What are the biggest challenges facing your sector and how are you tackling them?

The design sector tends to live in its own echo chamber – designers talking to designers about design. We spend more time interacting with other industries and understanding their problems and pain points, which makes us better designers.

What are the key sector opportunities you’re capitalising on?

While a lot of design agencies focus on implementation (design and build), the reality is that implementation work is rapidly becoming a commodity. We find that our product design strategy service offers value to the client in the discovery and recommendation phases (the two steps before implementation).

It’s the most vital part of any new digital product or feature, and we take the client team through a design sprint process of starting with an idea and producing a testable product prototype with user feedback within one week. This design process saves a massive amount of our clients resources and cost, but most importantly gives them a clear direction on where to go next with the product. We have had a lot of success in this area and are currently working on fintech products.

What set you on the road to where you are now?

I’m from and back living in Kilkenny. From a very young age, I used to visit with awe the KDW (Kilkenny Design Workshops, 1963-1988), a state organisation to foster the growth of Irish design for physical products. My focus is digital products and Red Lemonade is based in the original KDW design studio – I meticulously planned this with Machiavellian cunning since I was about eight, funded by my Communion money.

What was your biggest mistake, and what did you learn from it?

Taking advice from people with no ‘skin in the game’ has always been a big mistake. Only seek advice or work with people who have something to lose, just like you.

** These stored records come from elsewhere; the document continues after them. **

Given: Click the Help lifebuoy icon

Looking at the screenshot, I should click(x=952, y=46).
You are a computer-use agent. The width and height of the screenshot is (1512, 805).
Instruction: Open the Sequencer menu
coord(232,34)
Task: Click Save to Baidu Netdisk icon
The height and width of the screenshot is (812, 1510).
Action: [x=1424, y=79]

Trial and error will always bring mistakes, but it’s a superior strategy for progress – just make sure it’s small mistakes!

How do you get the best out of your team?

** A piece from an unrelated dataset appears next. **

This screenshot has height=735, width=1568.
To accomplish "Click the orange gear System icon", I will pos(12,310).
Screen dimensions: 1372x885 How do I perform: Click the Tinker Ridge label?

Leave them alone so they can get on with what they do best, and provide upskilling opportunities and flexibility.

As a little treat, we finish the day a bit early during the summer months as we have the extra-long sunny evenings in Ireland’s south-east.

Have you noticed a diversity problem in your sector?

In tech and design, the problem is similar – a lack of women in critical roles. As an example, when organising a Tech Thursday Kilkenny meetup, it takes about 10 times the effort to get a woman speaker and many I do find do not have the confidence to speak. We need more women role models in whatever sector by creating more coaching opportunities and programmes as part of events.

Did you ever have a mentor or someone who was pivotal in your career?

I can’t say anyone was pivotal, but lots of people have helped out along the way. It has worked really well and, whilst not shy seeking advice, I’m always aware that you have to give back. The biggest no-brainer in business and life is that givers gain.

What books have you read that you would recommend?

These two will keep your highlighter pen busy:

  • Anything You Want by Derek Sivers – leisurely afternoon read with tons of insights for your business at whatever stage. Read the bit about ‘ideas are just a multiplier of execution’ – we pretty much built the company delivery around this when working on client products. Execution is more important than ideas and the iceberg under any innovation is execution.
  • Rework by David Heinemeier Hansson and Jason Fried. It’s written in easy-to-digest snippets on how to run a company, conversational, gets to the point, no faffing.
What are the essential tools and resources that get you through the working week?

Recently I have been using Bear app for jotting down ideas/notes and it perfectly syncs with all devices. It’s past that first few shaky weeks when most apps inevitably end up in the app graveyard – Vive la Bear!

The cheapest Kindle is great for books and articles and indiscriminately throwing around without a worry. Easy to capture notes and insights to then transfer for final edit notes in Google Slides, and reading is always based around where we are in the business so it adds something extra to each project.